According to Tom Petty, “Life is a highway, I wanna ride it all night long.” Apparently Officer Friendly wasn’t a huge Petty fan. Maybe it’s because I was actually on a side street during the day. Or maybe it’s because I made an illegal left-hand turn and was going approximately 30 mph over the speed limit. These are minor details.

Same day, second run in with the law occurs involving a parking infraction due to an obnoxious fire hydrant. I don’t really want to talk about it, but the hydrant was definitely in the wrong. So what’s up with the conspiracy? Why are “they” out to get me? I’m just trying to live my life. The cops need to get off my case.

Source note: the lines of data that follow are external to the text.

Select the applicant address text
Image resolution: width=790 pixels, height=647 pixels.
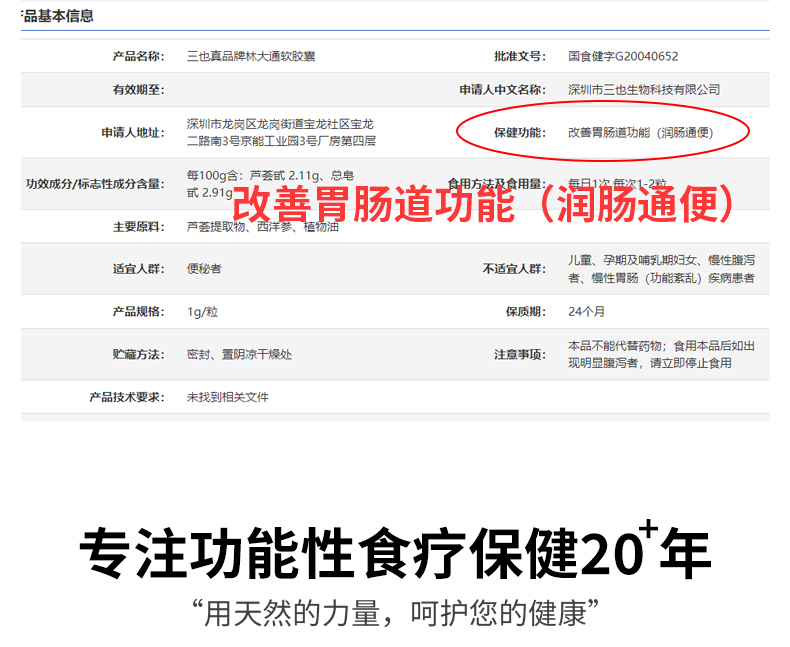pyautogui.click(x=280, y=133)
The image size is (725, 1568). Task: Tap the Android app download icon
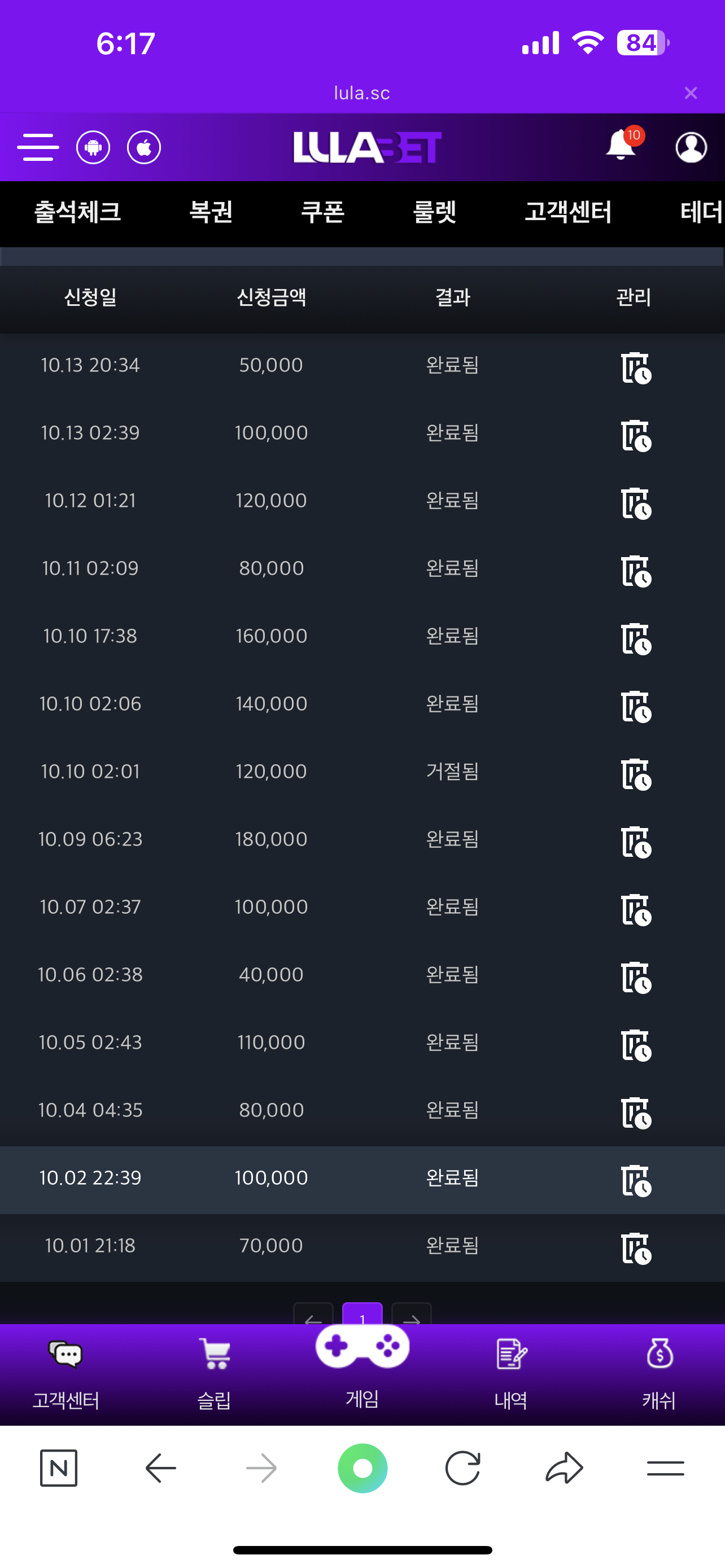[x=93, y=147]
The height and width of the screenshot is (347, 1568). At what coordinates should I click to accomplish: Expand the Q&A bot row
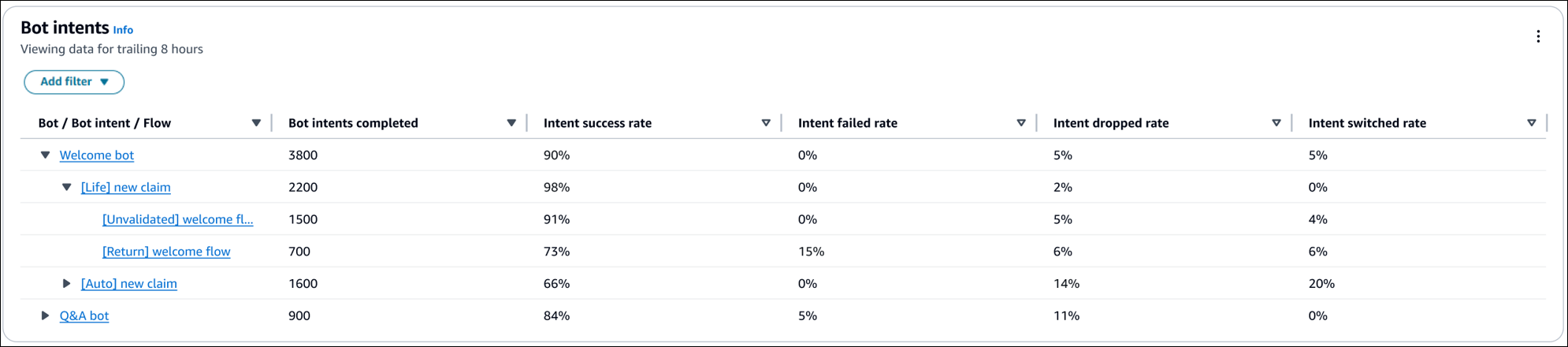[46, 315]
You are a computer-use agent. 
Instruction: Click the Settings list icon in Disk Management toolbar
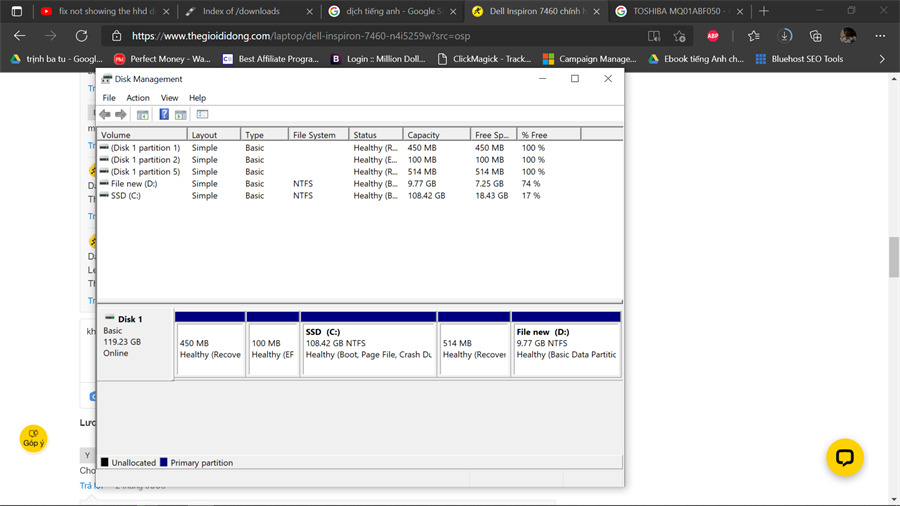pyautogui.click(x=202, y=115)
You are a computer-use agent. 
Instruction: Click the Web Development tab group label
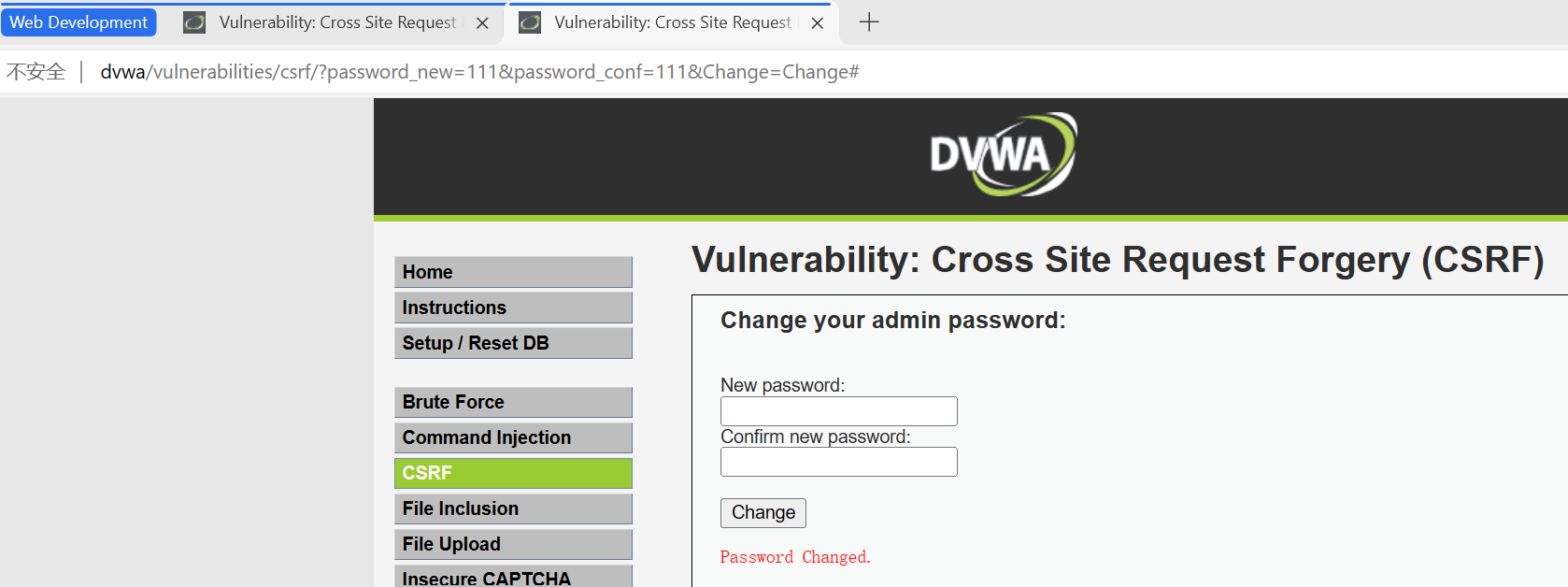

“American Idol” also needs to take a hint. I blame this show single-handedly for the majority of society’s problems. What is our morbid fascination with watching people with absolutely no talent? Back in the day, music meant something. Even if the singer’s voice wasn’t smooth as butter, at least the message made you want to listen (think Bob Dylan). So what if I wasn’t technically in existence then? The wanna-be singers on that show make me wish I wasn’t technically in existence now.

Actually, I’m not sure who are worse: the people on the show or the millions who tune in to watch it. Don’t get me wrong, I love reality televison as much as the next person (all right, probably more so) but this one is as bad as it gets. Do we really need another idol anyhow?

My idolatry is being wasted on many more important things: sleep, Henna tattoos, flan, pandas, garden gnomes that steal cheese while chasing bicycles, etc. Sorry, “teens with dreams” just didn’t make my top-10 list on the worship factor this year. Try again in 2006. Actually, no, I’ll probably just spit in your general direction.

Perhaps the show is just another tool in the government’s enormous shed of deception. Think we really landed on the moon? Think again. Think there aren’t aliens among us? You poor fool. Think “American Idol” isn’t brainwashing you? I wouldn’t be so sure. I haven’t caught on yet to what it is we’re getting brainwashed into doing, but it must be bad if Ryan Seacrest is involved.

Of course I’m sure no one here at such a fine establishment would stoop to watch such mindless entertainment. But, for those of you who secretly tune in, I can only relate it to running into a stranger who has a booger hanging out their nose. Sometimes you just can’t help but stare. The time has now come to dust yourselves off, hand them a tissue and keep on walking. Metaphorically speaking, of course.

This week an oil spill off the coast of San Diego has been making life hard on marine life in the area. Sea World has been treating birds who have been on the verge of death. Obviously these birds knew too much. An occurance known only as the “Ventura Mystery Spill” has got to be a covert operation to silence the truth. Stumbling upon government scandals can run you amuck. Literally.

All this shady business has got me wondering who to trust these days. I’ve already learned the hard way not to trust my instincts which told me I could turn left, speed and get away with it. I’ve also learned that fire hydrants are compulsive liars. Who would’ve guessed? Not I. How many more lives will be misled by the unstoppable force of this season’s “American Idol”? Only time will tell. Or, if I’m lucky enough, I might just be told the real story from a little bird.